» **Objectif de l'exercice**: Relevez dans le texte à analyser tout ce que Polo cherche à oublier en dessinant.

» **Texte à analyser**:
╔══

De la terrible et magnifique histoire des créatures les plus moches de l'univers


Polo a onze ans. Dans son pays, tous les enfants depuis l’âge de huit ans travaillent douze heures par jour. Lui, il range dans une boîte des crayons de couleurs pour la société Jeux-Jouets-Joie au bénéfice d’un richissime industriel que personne ne connaît. La menace de l’atelier disciplinaire où on envoie les récalcitrants est suffisamment dissuasive pour qu’il se plie docilement à cet esclavage qui leur assure, à lui et au grand-père qui l’héberge, à peine de quoi survivre. Mais un enfant reste un enfant et sa tâche répétitive et fastidieuse n’empêche pas l’arc en ciel des couleurs de parler à son imagination. Pour oublier la fatigue, le jeune rebelle en fuite qui le terrorise et le rackette, la maladie du vieillard et la misère qui l’entoure, il se dessine, avec des crayons judicieusement choisis et dérobés à la barbe du contremaître hargneux, un monde à sa fantaisie. Il est doué, les petits monstres dont il garnit ses feuilles sont magnifiques.

Dans le même temps, mais dans l’espace intergalactique, les Yurks, extra-terrestres à la laideur telle qu’ils hésitent à se reproduire, mettent leur énergie et leur technologie sophistiquée et performante au service de leur quête ultime : trouver une enveloppe extérieure plus attrayante pour muter et assurer ainsi la sauvegarde de l’espèce et de leur civilisation.

╚══

» **Données enregistrées**:
╔══

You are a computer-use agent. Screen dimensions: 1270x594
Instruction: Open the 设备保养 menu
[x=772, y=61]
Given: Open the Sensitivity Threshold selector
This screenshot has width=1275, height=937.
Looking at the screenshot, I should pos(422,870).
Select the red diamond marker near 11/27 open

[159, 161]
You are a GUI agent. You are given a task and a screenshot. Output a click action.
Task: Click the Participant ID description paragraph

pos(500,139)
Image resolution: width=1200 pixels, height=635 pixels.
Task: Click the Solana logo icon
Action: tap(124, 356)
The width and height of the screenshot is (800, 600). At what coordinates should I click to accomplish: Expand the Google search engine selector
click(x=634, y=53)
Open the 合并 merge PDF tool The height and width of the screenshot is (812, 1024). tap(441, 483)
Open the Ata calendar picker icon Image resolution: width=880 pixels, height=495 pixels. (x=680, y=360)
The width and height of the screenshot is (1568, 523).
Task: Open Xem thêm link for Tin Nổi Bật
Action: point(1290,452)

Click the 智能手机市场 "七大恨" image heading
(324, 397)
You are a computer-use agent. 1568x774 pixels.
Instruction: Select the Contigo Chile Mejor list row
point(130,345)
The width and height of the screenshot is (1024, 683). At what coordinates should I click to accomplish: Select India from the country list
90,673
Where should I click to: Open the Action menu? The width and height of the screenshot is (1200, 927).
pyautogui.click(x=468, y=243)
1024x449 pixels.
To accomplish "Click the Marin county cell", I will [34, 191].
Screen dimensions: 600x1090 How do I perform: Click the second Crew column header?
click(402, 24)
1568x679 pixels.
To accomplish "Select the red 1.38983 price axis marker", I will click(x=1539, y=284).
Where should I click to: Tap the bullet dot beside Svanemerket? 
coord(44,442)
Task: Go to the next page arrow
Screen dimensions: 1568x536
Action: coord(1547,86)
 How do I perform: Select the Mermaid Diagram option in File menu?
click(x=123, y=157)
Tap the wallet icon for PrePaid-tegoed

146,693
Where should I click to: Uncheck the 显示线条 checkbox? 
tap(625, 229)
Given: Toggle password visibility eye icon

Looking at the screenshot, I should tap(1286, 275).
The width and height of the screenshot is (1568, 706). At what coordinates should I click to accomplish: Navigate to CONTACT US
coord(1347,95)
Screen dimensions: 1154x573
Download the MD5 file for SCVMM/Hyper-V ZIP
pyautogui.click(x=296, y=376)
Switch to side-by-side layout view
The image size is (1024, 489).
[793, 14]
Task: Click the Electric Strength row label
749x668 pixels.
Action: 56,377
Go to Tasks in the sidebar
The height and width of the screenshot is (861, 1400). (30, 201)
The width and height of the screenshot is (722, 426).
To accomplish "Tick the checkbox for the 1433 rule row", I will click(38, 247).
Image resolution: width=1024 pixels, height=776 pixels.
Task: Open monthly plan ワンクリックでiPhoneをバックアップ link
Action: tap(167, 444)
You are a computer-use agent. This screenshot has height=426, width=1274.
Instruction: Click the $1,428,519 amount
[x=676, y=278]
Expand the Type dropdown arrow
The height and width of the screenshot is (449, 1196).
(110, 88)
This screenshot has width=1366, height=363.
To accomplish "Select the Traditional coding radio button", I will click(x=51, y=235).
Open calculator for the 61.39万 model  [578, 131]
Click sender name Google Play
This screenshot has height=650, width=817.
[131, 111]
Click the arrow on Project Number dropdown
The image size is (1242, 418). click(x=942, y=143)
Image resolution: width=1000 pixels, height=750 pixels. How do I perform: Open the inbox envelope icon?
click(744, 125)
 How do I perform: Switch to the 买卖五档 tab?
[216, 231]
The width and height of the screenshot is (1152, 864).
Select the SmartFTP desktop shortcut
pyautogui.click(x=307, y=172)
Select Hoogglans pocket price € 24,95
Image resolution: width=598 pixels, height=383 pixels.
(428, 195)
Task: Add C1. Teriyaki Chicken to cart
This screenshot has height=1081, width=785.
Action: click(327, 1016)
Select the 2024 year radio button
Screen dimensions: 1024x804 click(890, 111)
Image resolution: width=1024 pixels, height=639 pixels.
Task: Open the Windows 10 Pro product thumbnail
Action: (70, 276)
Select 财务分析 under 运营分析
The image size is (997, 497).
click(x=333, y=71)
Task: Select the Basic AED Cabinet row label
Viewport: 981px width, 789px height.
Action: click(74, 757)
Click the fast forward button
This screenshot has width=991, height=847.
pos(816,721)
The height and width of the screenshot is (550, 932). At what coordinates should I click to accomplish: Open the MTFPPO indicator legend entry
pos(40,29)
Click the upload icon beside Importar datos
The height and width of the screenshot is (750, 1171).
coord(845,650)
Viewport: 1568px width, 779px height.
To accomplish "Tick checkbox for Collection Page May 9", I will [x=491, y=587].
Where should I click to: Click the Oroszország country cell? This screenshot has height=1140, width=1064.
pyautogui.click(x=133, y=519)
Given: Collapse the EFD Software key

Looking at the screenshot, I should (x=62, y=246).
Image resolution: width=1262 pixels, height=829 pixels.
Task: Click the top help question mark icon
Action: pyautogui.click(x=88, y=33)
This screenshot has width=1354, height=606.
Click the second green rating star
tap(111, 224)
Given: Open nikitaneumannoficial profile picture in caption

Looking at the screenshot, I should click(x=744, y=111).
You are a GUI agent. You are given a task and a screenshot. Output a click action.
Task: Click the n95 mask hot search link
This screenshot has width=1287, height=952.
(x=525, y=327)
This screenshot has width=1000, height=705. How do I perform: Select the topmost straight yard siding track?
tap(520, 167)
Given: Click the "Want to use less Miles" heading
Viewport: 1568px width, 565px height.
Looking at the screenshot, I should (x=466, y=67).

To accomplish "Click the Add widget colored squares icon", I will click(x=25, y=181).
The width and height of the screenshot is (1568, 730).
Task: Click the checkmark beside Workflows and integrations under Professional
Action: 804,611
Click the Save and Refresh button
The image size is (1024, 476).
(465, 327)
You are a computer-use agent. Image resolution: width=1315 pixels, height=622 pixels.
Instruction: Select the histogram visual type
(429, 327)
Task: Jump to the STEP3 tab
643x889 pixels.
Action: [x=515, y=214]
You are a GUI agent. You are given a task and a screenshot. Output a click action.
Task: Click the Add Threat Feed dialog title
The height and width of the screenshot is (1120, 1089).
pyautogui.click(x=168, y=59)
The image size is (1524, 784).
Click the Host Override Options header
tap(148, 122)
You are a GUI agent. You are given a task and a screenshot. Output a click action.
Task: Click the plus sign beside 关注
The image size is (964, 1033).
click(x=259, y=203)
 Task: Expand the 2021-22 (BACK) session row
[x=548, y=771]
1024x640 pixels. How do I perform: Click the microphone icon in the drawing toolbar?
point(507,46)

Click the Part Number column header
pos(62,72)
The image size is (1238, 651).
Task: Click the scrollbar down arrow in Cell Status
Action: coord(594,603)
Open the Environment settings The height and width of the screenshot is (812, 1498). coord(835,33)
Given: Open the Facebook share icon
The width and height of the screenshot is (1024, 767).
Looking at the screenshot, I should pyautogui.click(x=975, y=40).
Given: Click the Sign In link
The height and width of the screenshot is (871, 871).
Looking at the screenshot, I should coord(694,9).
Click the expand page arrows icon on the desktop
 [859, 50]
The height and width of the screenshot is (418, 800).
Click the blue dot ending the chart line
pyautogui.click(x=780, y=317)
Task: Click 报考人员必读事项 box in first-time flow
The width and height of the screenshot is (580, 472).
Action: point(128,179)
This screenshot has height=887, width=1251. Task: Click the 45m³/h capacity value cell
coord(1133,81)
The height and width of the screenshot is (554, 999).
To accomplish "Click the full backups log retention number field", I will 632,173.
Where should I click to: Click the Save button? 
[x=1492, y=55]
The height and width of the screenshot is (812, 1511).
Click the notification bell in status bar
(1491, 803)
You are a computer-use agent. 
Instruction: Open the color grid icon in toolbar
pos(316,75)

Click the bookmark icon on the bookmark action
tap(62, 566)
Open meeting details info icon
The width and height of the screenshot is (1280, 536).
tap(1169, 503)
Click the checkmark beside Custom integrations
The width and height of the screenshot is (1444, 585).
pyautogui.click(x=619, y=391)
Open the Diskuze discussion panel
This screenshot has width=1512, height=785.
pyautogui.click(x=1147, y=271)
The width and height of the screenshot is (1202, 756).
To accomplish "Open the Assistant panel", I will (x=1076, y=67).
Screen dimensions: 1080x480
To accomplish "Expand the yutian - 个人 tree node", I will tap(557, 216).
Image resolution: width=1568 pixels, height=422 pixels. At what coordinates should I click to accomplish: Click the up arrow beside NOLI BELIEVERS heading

╚══

» **Corrigé de l'exercice**:
- la fatigue
- le jeune rebelle en fuite qui le terrorise et le rackette
- la maladie du vieillard
- la misère qui l'entoure